The limited partnership is not subject to income taxation. The tax obligation is fulfilled by its partners.

Sole Trader

Sole traders are unincorporated businesses of individuals. There are no formal requirements to be fulfilled in order to run a business as a sole trader. Only, if the yearly gross proceeds amount to at least CHF 100’000, the sole trader is obliged to register him- or herself with the commercial register. The private assets of the sole trader are liable for all debts.

Other Legal Entities

Associations

Associations with political, religious, scientific, cultural, charitable, social or other non-commercial purposes acquire legal personality as soon as their intention to exist as corporate body is apparent from their articles of association. Commercial purposes are also allowed, provided that the association is registered with the commercial register.

Foundations

Foundations are characterized by assets dedicated to serve a specific purpose. The founder is generally free to determine the purpose of the foundation within the limits prescribed by law. A foundation may be fully tax exempt, provided that the following requirements are met: (a) the foundation must pursue a public interest; (b) the activity pursued must be exclusively dedicated to a public purpose or the benefit of third parties; (c) the funds available to the foundation are irrevocably committed to the tax exempt purpose; (d) the foundation must pursue the purposes set out in its by-laws and use its funds to achieve them; (e) the foundation must finally allocate its funds in an altruistic manner to achieve its purpose.

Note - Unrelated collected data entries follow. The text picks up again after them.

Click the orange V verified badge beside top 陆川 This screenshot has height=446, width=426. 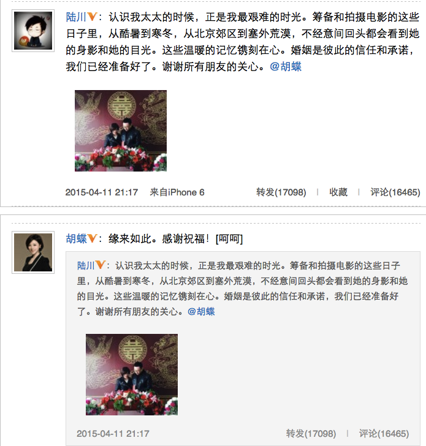click(92, 17)
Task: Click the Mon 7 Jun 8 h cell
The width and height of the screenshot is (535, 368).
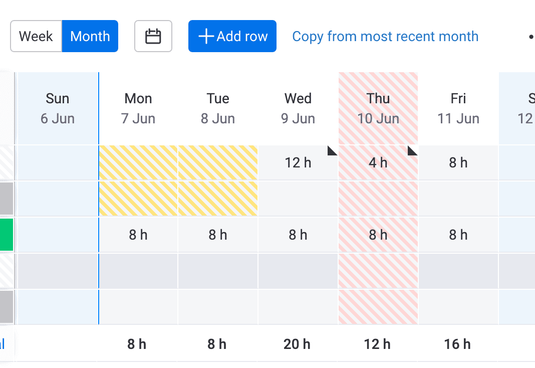Action: click(138, 235)
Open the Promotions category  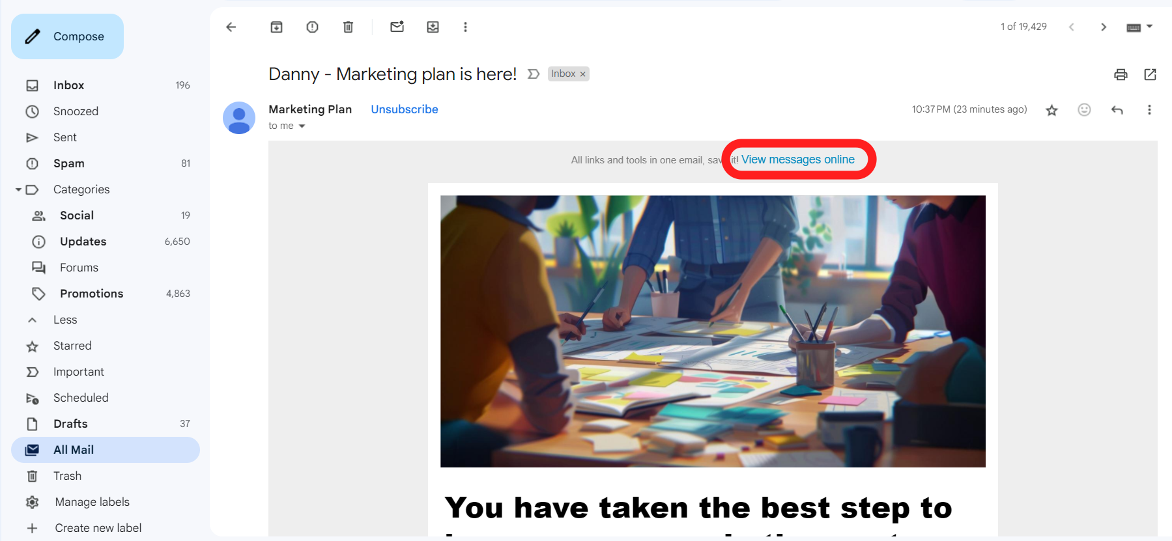click(91, 294)
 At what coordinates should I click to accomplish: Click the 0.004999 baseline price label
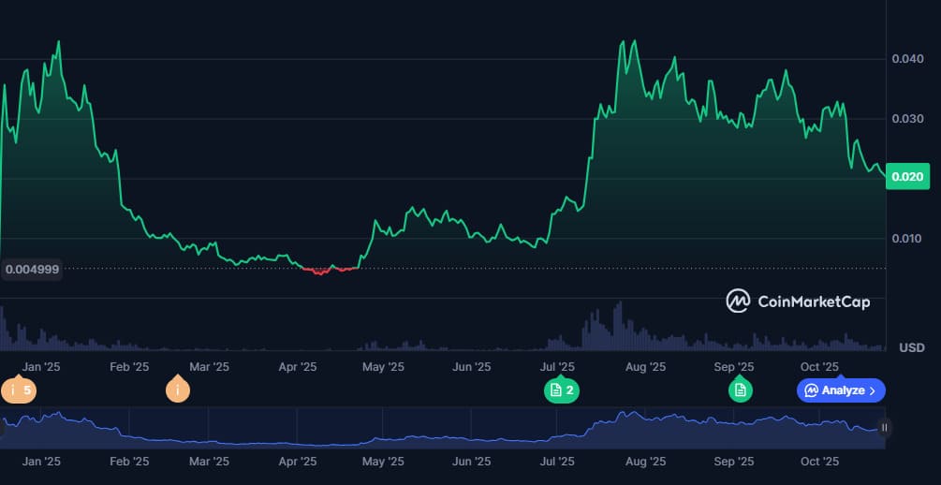pos(32,270)
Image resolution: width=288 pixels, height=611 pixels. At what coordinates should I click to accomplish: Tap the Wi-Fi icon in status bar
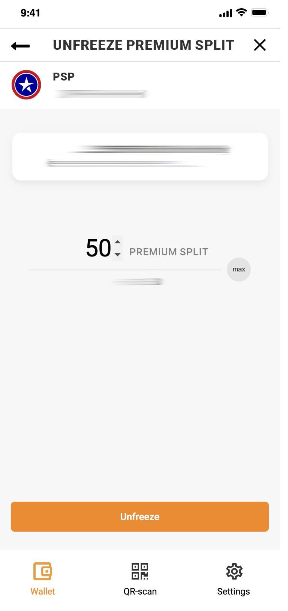tap(242, 13)
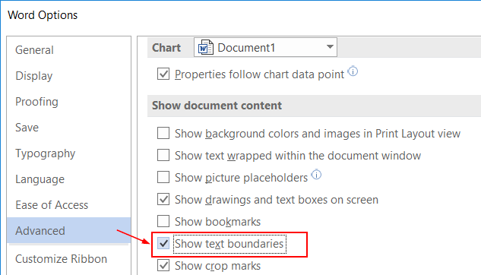Uncheck Properties follow chart data point
This screenshot has height=275, width=481.
[x=163, y=74]
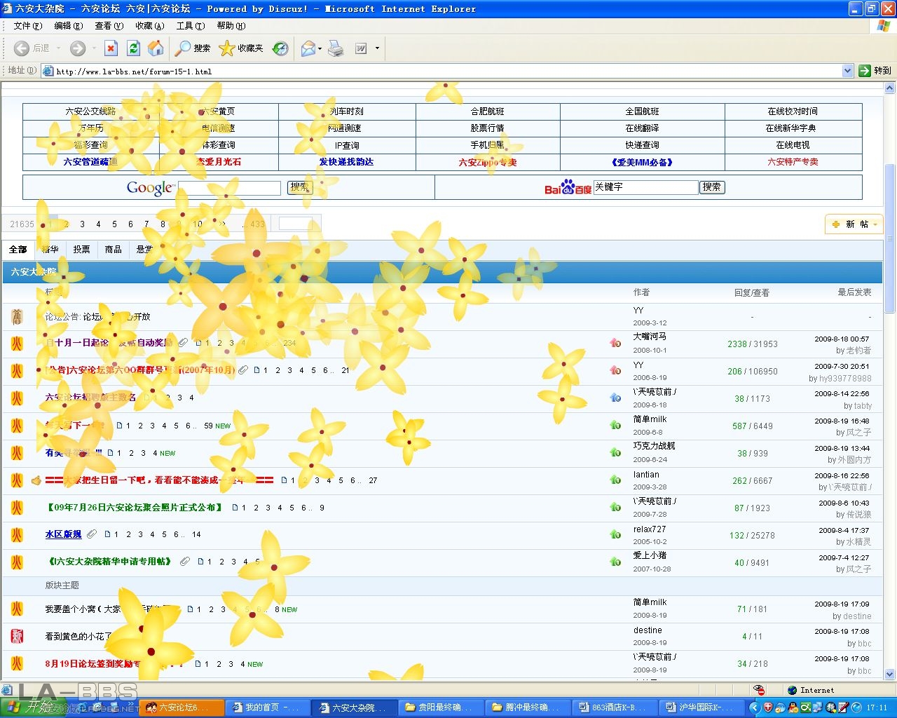This screenshot has height=718, width=897.
Task: Go to the Home page icon
Action: (156, 48)
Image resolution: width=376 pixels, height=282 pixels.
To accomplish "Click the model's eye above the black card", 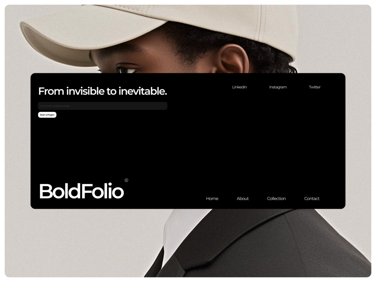I will tap(127, 70).
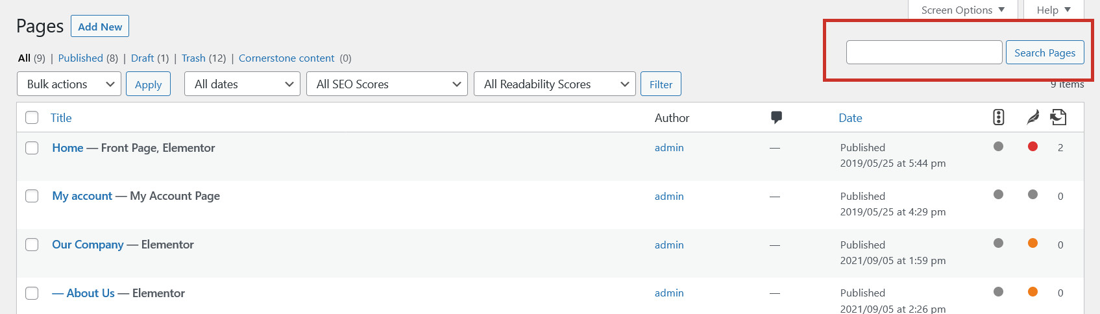Open the Screen Options tab
1100x314 pixels.
point(962,10)
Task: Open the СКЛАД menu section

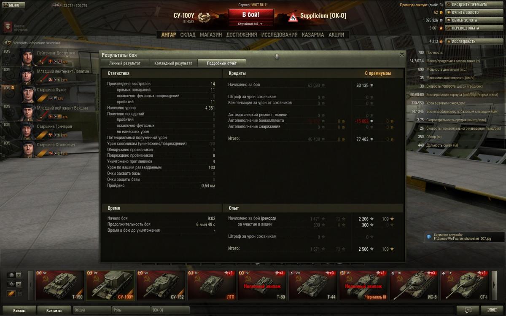Action: click(188, 35)
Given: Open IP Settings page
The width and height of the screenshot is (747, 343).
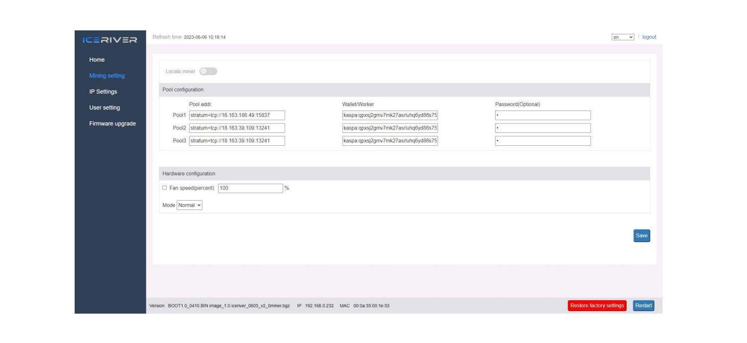Looking at the screenshot, I should point(103,92).
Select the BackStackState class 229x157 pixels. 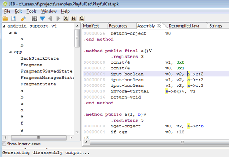(x=40, y=58)
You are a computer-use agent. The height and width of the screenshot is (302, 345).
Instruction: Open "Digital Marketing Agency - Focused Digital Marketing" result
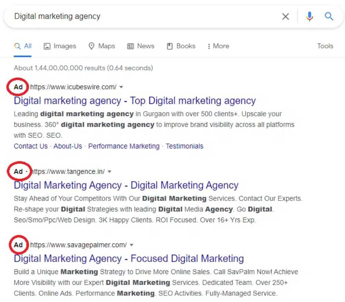pos(129,259)
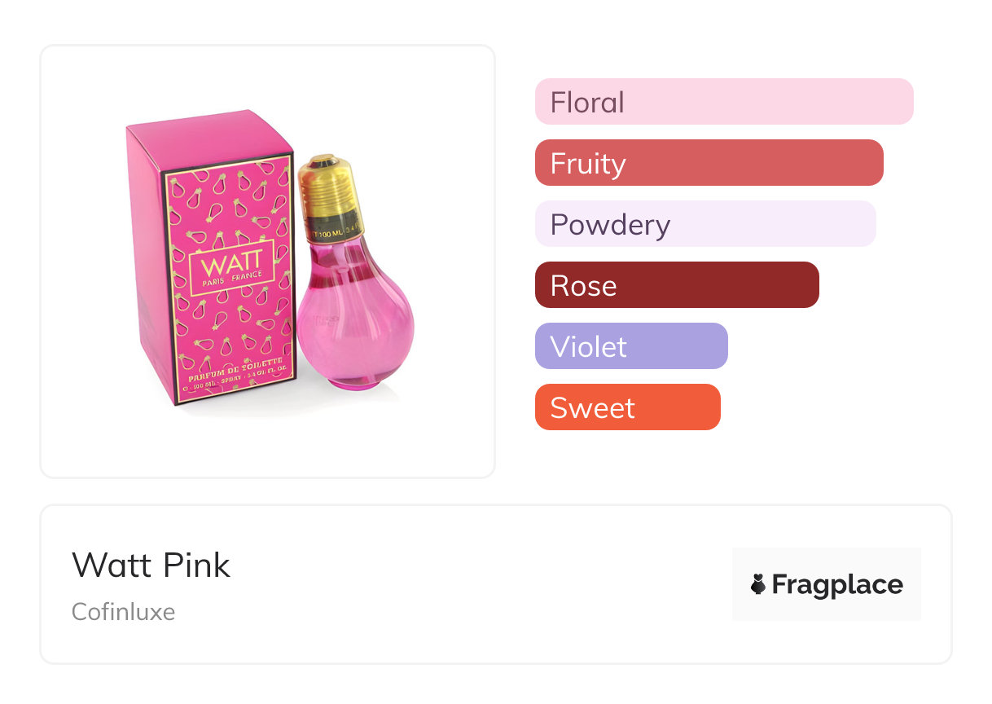
Task: Pick the purple Violet accord bar
Action: (x=630, y=346)
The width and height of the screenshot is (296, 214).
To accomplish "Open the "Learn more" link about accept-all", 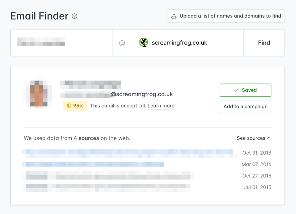I will pos(161,106).
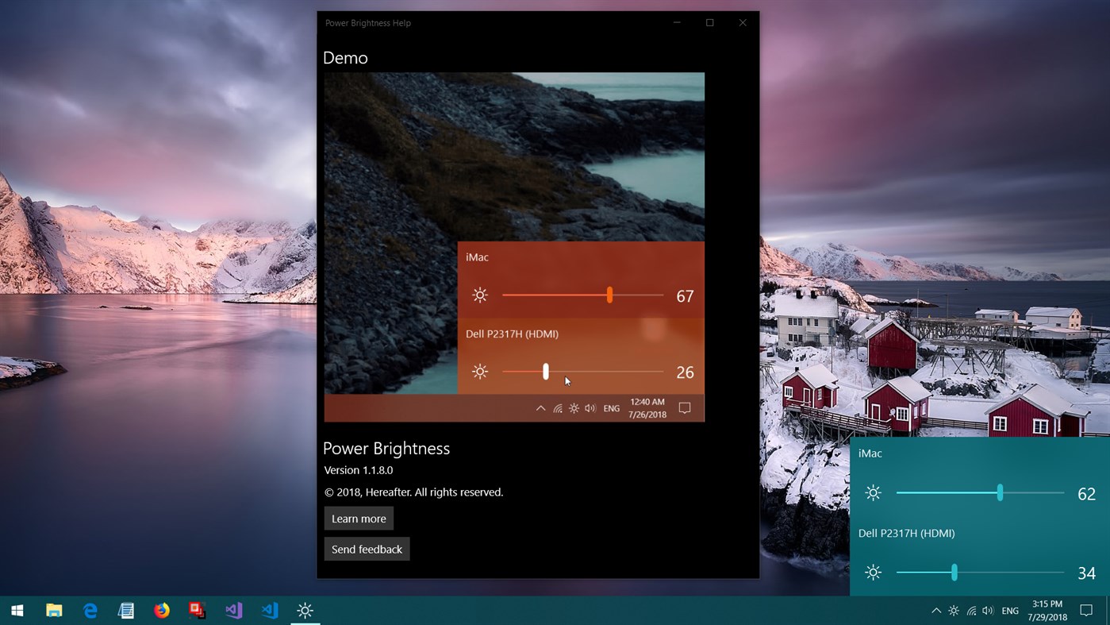Open Microsoft Edge from the taskbar
This screenshot has width=1110, height=625.
(90, 611)
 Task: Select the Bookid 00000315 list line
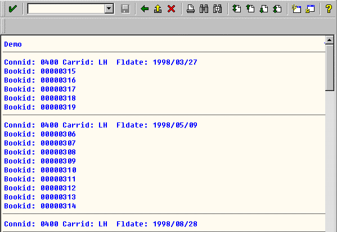pyautogui.click(x=40, y=71)
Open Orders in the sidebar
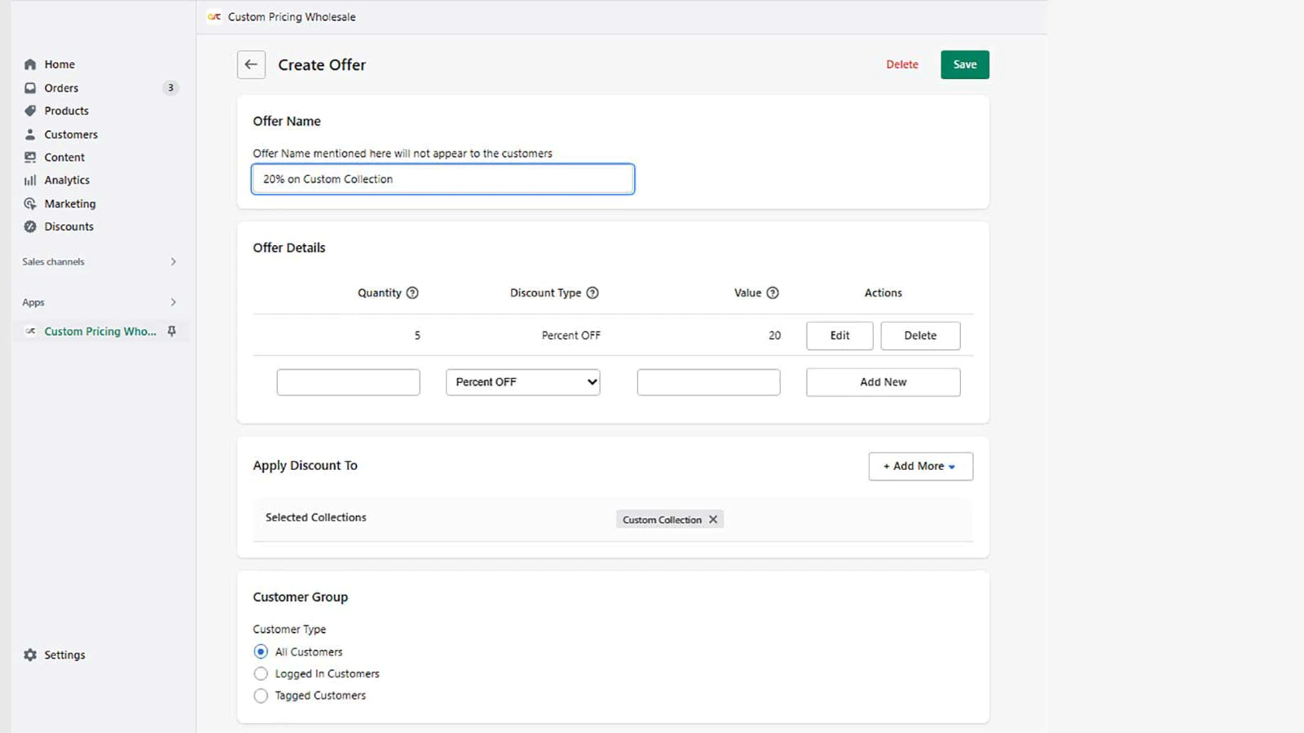Viewport: 1304px width, 733px height. coord(61,88)
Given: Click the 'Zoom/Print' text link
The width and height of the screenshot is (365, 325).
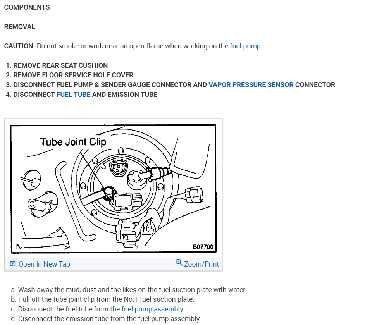Looking at the screenshot, I should click(201, 264).
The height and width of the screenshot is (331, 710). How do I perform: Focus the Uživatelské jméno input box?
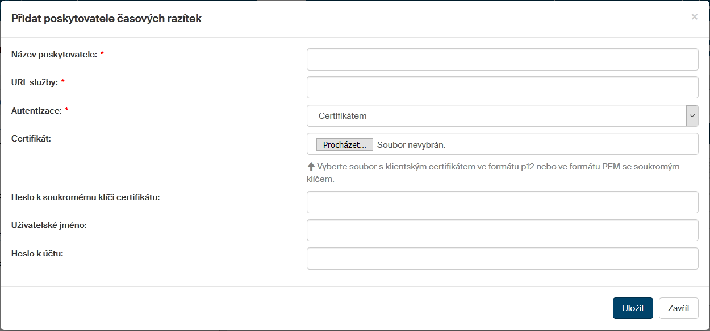click(x=502, y=230)
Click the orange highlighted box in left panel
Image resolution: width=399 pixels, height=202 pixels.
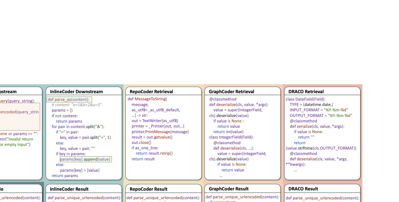(20, 117)
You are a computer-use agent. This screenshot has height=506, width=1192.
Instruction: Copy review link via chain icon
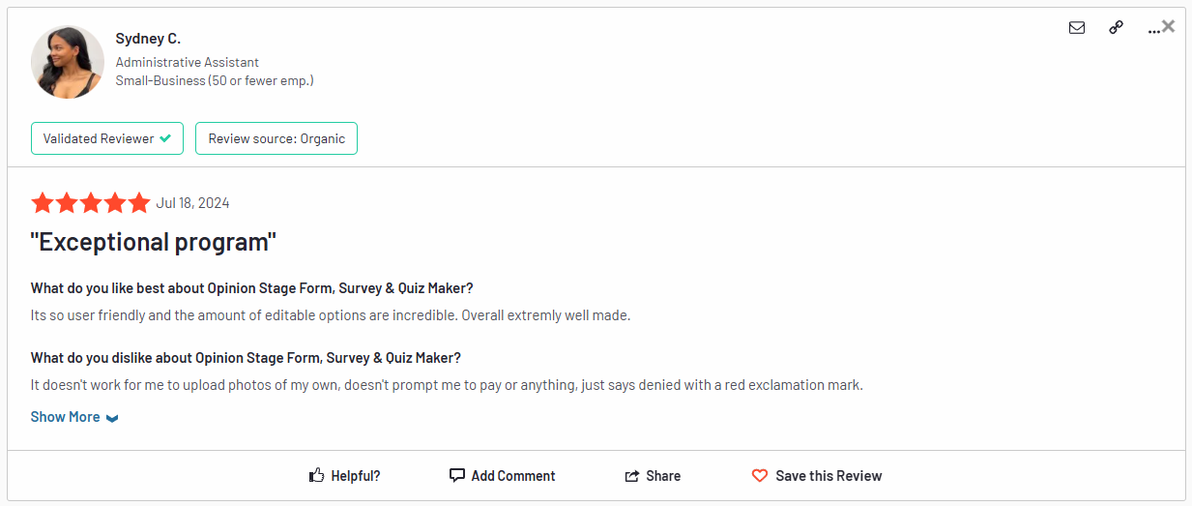pyautogui.click(x=1117, y=28)
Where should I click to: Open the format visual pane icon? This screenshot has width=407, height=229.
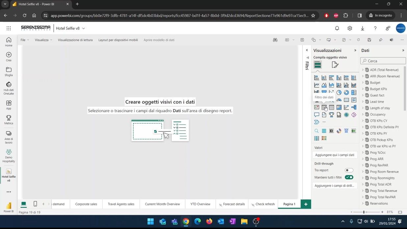pos(335,65)
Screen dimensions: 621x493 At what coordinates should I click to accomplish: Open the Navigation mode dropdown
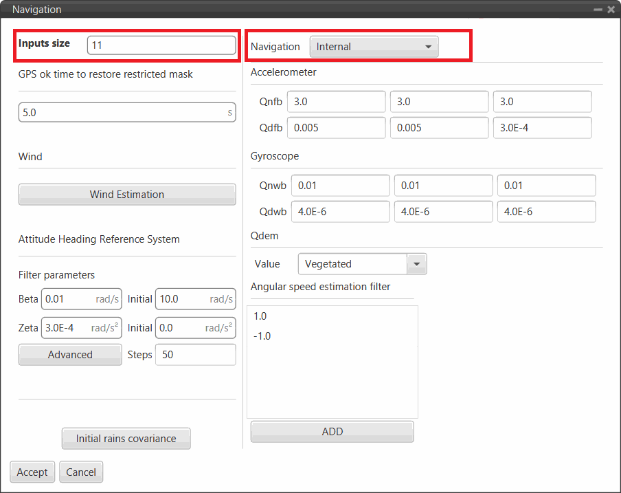click(x=374, y=47)
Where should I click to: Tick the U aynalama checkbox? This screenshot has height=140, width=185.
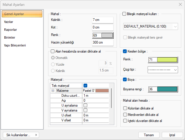[x=85, y=105]
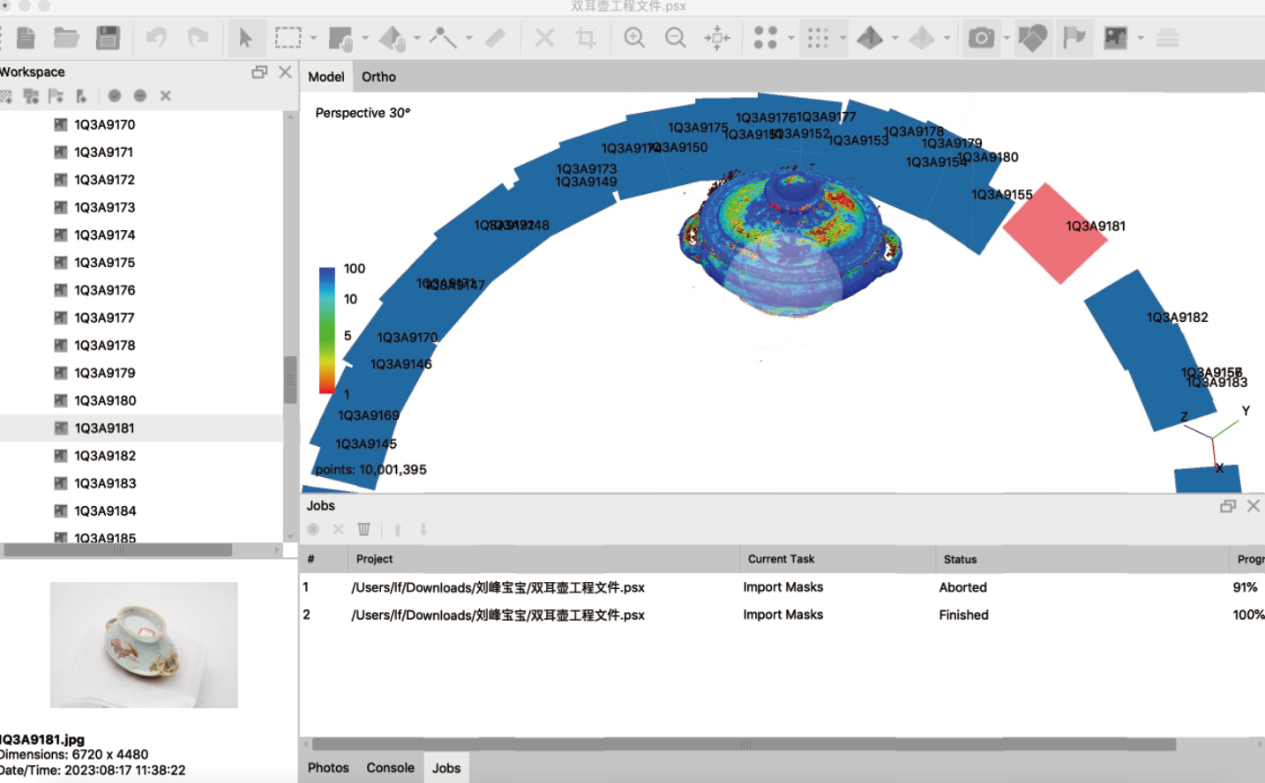Viewport: 1265px width, 783px height.
Task: Toggle Show Shapes in the toolbar
Action: 1033,38
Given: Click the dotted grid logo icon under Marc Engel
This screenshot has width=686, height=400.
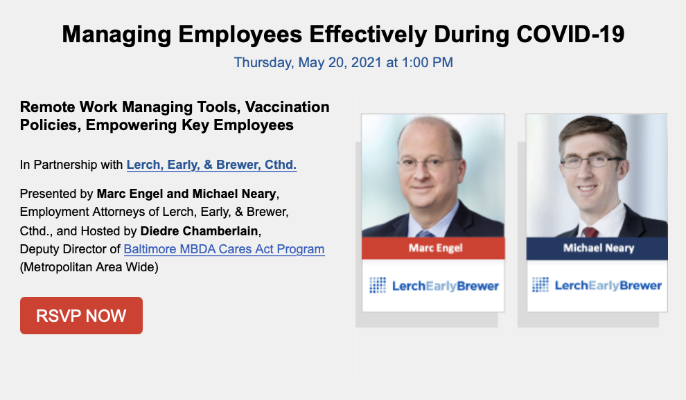Looking at the screenshot, I should 378,285.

Foundations are supervised by a state authority. The supervisory authority ensures that the foundation’s assets are only used for their declared purpose.

Family foundations serve private purposes and are allowed within narrow limits. This type of foundation may only be established to defray the costs of upbringing, to endow or support family members or for similar purposes. The establishment of entailed family estates is prohibited.

Trusts

Switzerland has not incorporated the instrument of a trust into its legal system. However, the Hague Convention of the Law Applicable to Trusts and on their Recognition of 1 July 1985 became effective in Switzerland on 1 July 2007. As a consequence, trusts established in other jurisdictions are recognized in Switzerland.

Branch Office

Instead of incorporating a subsidiary, a foreign company may establish a branch office for doing business in Switzerland. A branch office has a certain organizational and financial independence from its principal office. It can enter into contracts and execute and settle transactions in its own name, and can sue and be sued at its place of business. Legally, however, the branch office is part of the foreign company (no separate legal entity).

The branch office needs to be registered with the commercial register at its place of domicile. An authorized representative domiciled in Switzerland has to be appointed.